Good news: Conservationists urge residents to put away the rake and leave the leaves
Conservationists have given reluctant gardeners an environmentally friendly excuse to get out of back-breaking yard work.
Gardening experts and others are urging Canadians to leave the leaves that have gathered in their yard this fall.
Instead of cleaning them up, the Nature Conservancy of Canada has recommended people leave a layer or two of leaves on the ground until spring as “a small act of nature conservation that can support backyard biodiversity.”
Dan Kraus, NCC’s senior conservation biologist, says leaves can provide important habitat for many species to hibernate.
“Backyard animals, such as toads, frogs and many pollinators, once lived in forests and have adapted to hibernate under leaves,” Kraus said in a press release.
“The leaves provide an insulating blanket that can help protect these animals from very cold temperatures and temperature fluctuations during the winter.”
Another benefit of dodging the dreaded fall chore is that the leaves break down into a natural mulch that helps fertilize the soil.
But a thick pile of leaves can be bad for grass growth and other plants by smothering them. A light covering, spread around, can improve garden health, NCC said.
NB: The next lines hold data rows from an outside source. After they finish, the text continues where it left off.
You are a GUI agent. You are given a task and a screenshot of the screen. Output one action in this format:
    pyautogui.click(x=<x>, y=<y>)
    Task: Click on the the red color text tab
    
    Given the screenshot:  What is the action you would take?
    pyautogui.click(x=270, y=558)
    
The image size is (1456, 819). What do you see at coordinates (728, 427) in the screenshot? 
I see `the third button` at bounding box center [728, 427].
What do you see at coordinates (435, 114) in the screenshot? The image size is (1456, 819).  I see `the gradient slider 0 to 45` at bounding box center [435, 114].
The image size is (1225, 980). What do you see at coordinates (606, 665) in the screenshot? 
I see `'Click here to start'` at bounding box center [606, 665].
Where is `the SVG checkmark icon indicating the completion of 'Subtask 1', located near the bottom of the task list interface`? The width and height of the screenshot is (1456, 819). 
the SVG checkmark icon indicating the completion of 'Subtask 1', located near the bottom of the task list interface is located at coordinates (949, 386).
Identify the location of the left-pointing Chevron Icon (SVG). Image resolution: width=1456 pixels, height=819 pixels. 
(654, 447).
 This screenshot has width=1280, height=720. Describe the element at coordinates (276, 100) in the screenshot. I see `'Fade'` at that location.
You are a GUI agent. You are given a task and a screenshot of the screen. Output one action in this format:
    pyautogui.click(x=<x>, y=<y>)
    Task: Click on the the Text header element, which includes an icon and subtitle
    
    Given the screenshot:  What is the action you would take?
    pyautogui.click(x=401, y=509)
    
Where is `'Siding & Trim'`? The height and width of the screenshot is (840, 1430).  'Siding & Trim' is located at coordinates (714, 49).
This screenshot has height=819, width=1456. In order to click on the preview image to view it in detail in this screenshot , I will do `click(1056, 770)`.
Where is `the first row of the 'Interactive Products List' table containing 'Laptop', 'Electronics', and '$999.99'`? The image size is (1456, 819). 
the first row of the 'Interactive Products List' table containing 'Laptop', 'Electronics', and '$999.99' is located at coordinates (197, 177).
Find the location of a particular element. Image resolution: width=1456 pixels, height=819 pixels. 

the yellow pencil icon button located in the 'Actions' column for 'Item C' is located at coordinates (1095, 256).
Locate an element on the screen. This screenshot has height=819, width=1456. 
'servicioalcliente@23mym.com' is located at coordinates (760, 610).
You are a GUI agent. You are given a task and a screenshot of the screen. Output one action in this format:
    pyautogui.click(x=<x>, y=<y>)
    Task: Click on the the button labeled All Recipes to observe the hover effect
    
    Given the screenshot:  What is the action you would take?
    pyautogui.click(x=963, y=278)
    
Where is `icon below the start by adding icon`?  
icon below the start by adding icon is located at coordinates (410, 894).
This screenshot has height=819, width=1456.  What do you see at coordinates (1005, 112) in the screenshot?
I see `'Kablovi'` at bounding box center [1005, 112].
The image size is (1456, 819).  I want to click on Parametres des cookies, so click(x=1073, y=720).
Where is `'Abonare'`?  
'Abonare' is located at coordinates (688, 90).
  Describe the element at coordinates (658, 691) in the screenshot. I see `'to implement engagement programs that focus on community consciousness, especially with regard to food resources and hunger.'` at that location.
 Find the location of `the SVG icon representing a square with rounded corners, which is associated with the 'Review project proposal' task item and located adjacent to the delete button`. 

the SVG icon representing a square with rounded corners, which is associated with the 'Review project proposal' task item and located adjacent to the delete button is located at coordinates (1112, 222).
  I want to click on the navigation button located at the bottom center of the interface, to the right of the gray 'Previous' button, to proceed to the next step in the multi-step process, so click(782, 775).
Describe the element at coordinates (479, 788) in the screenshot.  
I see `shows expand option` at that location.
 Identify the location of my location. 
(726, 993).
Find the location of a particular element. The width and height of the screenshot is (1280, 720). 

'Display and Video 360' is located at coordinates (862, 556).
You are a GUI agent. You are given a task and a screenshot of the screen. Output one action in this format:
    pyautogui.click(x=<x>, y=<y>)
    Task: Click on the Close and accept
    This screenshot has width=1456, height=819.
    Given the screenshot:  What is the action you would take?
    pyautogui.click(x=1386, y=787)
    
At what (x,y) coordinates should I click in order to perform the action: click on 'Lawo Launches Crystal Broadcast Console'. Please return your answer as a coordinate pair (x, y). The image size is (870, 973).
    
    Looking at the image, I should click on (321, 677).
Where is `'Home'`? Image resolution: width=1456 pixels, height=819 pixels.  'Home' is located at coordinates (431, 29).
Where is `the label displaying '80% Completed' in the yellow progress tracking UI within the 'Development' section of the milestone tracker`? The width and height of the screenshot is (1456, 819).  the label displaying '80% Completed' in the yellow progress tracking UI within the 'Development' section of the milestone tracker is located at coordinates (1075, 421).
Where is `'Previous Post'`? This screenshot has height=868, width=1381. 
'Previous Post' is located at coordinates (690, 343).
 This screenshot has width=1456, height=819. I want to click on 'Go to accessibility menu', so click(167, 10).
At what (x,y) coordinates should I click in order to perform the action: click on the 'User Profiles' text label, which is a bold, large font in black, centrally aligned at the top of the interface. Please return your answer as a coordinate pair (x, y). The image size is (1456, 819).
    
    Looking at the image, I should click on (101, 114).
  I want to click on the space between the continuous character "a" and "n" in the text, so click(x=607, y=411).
Gardening expert Niki Jabbour told CTV News Atlantic that leaves are “garden gold.”
“In my vegetable garden I use them as mulch, whether in the winter, spring and summer,” she said.
“But I also turn them into something called leaf-mould compost, which is a dark rich compost that you can use to grow better vegetables.”
Stephen Hazell, director of policy at conservation charity Nature Canada, agrees.
“Leaves are a natural source of fertilizer for the soil and they also serve as mulch to suppress weeds,” he told CTV News Atlantic.
“Why pay for fertilizer and mulch when you can get it free falling from the trees.”
Leaves can be stashed under shrubs or trees to help prevent the freeze-thaw cycle, the NCC recommended.
But Halifax residents interviewed by CTV News Atlantic gave the proposal a mixed welcome.
“I think it’s a great idea, I think it makes it easier and if there’s an environmental benefit to it I don’t think there’s anything wrong with it,” Helen Rivers-Bowerman said.
“But I can see it being difficult in terms of wanting to respect your neighbours and seeing everyone else clean their leaves up.”
But Andrew Bergen wasn’t as keen. “I still like to get out and rake my leaves, it just feels like it’s part of closing up your yard for the season,” he said.
In 2018, the City of Toronto collected over 92,000 tonnes of yard waste, including leaves, branches and Christmas trees, the NCC said.
“The most energy-efficient solution is to allow nature to do its thing and for the leaves to naturally break down in your yard,” Kraus said.
“Plant stalks and dead branches also provide habitat for many species of insects. By cleaning up our yards and gardens entirely, we may be removing important wintering habitats for native wildlife.
“Providing winter habitats for our native birds and insects is just as important as providing food and shelter during the spring and summer.”